Nick does take a stance - but it ends up destroying his life.

Individuals or mouthpieces?

What about the poor folk whose fate is being decided in the war between the city and Judge Sand? Though that story takes up most of the run time, Show Me a Hero also introduces a wealth of characters from the city's high-rise projects.

Their stories are told in brief, fragmented snapshots. There's Carmen Reyes (Ilfenesh Hadera), a single mother who has to send her three young children back to the Dominican Republic because she can't afford to keep them. There's Doreen Henderson (Natalie Paul), a teen whose drug-dealer husband dies shortly after their baby is born. And there's Norma O'Neal (LaTanya Richardson Jackson), an aging mother of two who is going blind.

But each snapshot is too brief to let the viewer develop anything but a passing acquaintance with these characters. As a whole, the vignettes don't function as a proper counterpoint to the rest of the drama, which remains oddly lopsided until the final two episodes.

Simon has a remarkable talent for writing dramas in which he always grounds his memorable, idiosyncratic characters in a richly detailed social world.

Ironically, in Show Me a Hero, Simon spends so much energy presenting the different facets of Yonkers as a society that he fails to give sufficient attention to individuals.

Show Me a Hero tells an important story and it tells it well, but it hardly measures up to Simon's best work. This is the kind of drama that should get your blood boiling. But it's presented in a documentary style that is simply too detached and cool.

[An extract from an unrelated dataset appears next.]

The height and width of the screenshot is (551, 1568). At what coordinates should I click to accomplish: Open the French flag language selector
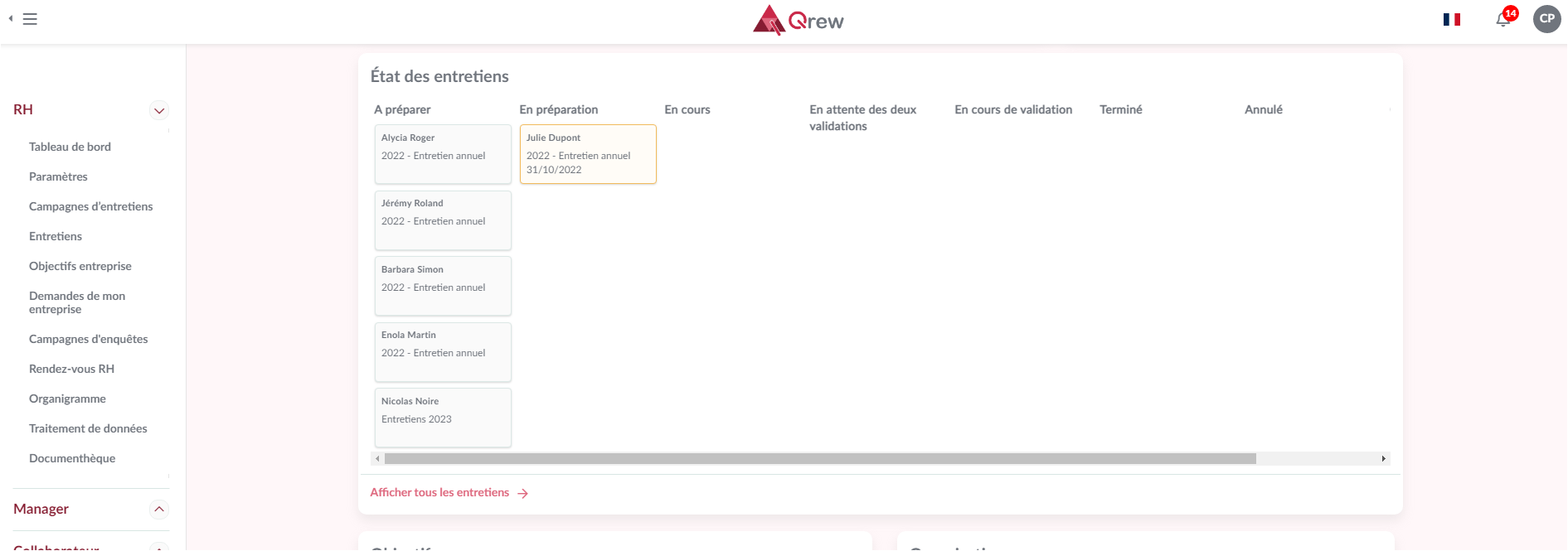(1451, 19)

'Show Me a Hero' minor character helped reform public housing in U.S.

HBO's Show Me a Hero may have a remarkably large, diverse ensemble cast, but viewers are likely to be struck by one particularly eccentric supporting character: Oscar Newman, who sports a gray-white Abraham Lincoln beard.

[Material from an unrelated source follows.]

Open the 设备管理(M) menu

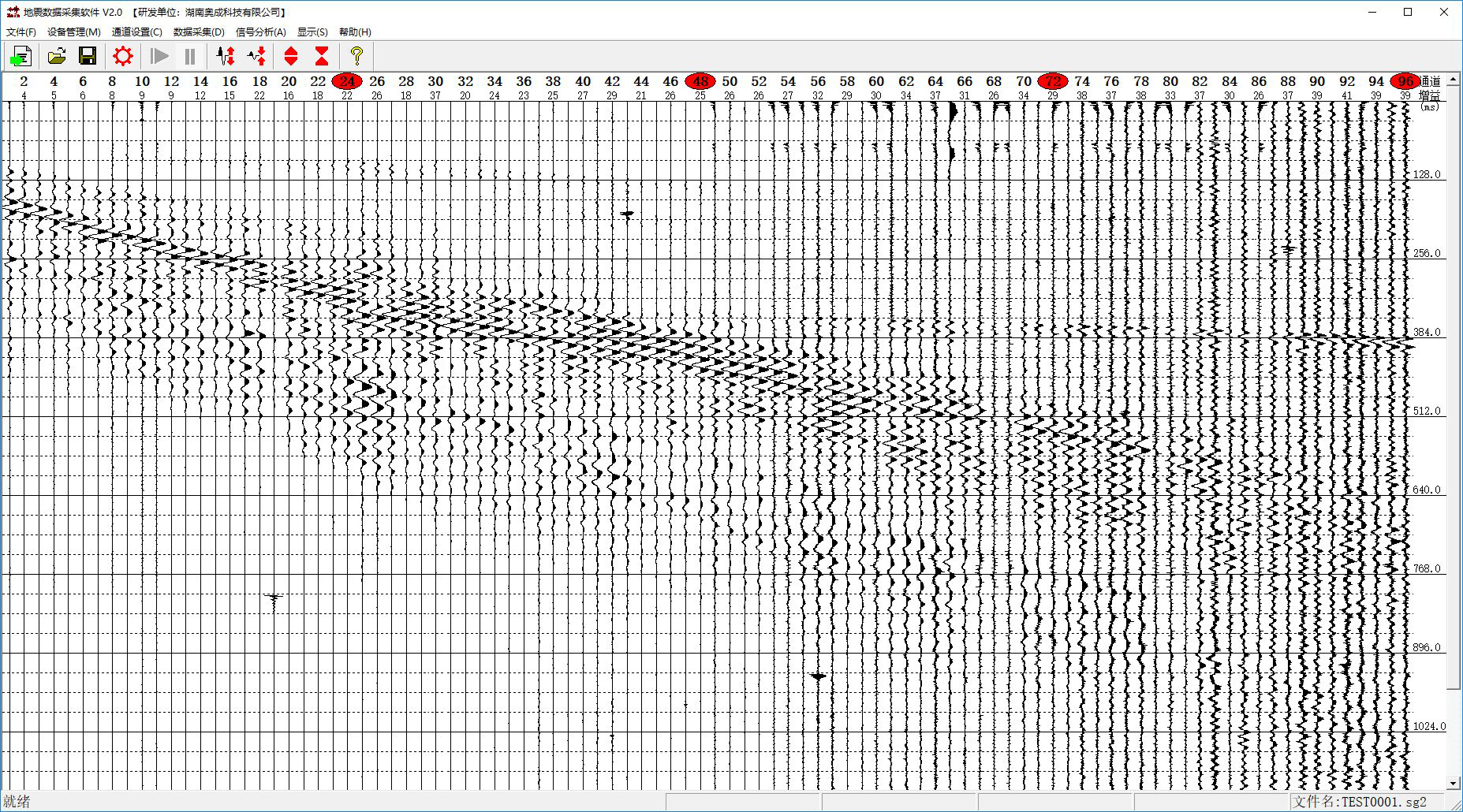tap(73, 32)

Portrayed in the drama by the great character actor Peter Riegert (Dads, One Tree Hill), Newman, who died in 2004 at 68, helped design a series of public and low-income housing projects for the city of Yonkers, N.Y.

Based on a theory called "defensible space," Newman's ideas have been applied by various cities across the country, including Philadelphia, which in the 1990s replaced several high-rise apartment blocks with low-rise apartments and townhouses.

Newman's ideas challenged the prevailing model of public housing that had been in effect since 1949, when cities began erecting high-rises for their poor residents.

"Newman recognized that if you placed poverty-stricken families in a confined space, it would concentrate poverty and increase some of the pathology associated with it [including] crime," said University of Pennsylvania city and regional planning professor John Landis.

In one episode, Newman explains that public housing residents, middle-class renters, and wealthy homeowners alike have the same basic need - to feel they can have a private space they can control for themselves.

"Give people a space of their own . . . and they will upkeep and defend it with pride," he said.

Instead of high-rises, Newman suggested the city build single-family townhouses in small clusters in established, stable neighborhoods.

That would provide families with a place of their own while keeping it connected to neighboring homeowners and the rest of the city.

The psychology at work here is elementary, said designer Julia Vitullo-Martin.

"The idea is that if you're in a space that feels safe and empowering, this will translate into behavior that promotes actual safety around you," said Vitullo-Martin, a senior fellow at the Regional Plan Association in Manhattan.

"In some ways it's so obvious," she says, "it's sort of ludicrous."